> REQUIRED ACTION:
Return the run of lines below that opens with the line containing "Viewport: 330px width, 220px height." and closes with the line containing "The height and width of the screenshot is (289, 394).", keeping each one exact.

> DATASET:
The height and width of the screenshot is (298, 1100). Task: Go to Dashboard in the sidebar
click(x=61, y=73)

...

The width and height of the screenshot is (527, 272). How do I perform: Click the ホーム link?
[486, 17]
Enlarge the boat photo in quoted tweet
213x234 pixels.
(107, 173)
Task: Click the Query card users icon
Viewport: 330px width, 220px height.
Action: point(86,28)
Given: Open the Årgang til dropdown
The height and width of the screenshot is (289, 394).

* * *

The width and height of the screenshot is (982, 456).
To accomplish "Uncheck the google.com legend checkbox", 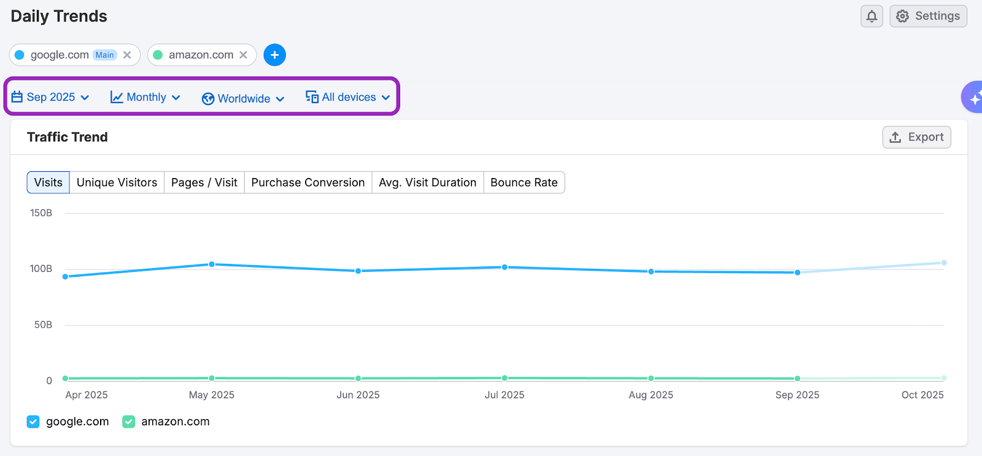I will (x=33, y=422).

> TASK SOLUTION:
Viewport: 330px width, 220px height.
Action: point(86,28)
Given: Open the Årgang til dropdown
The height and width of the screenshot is (289, 394).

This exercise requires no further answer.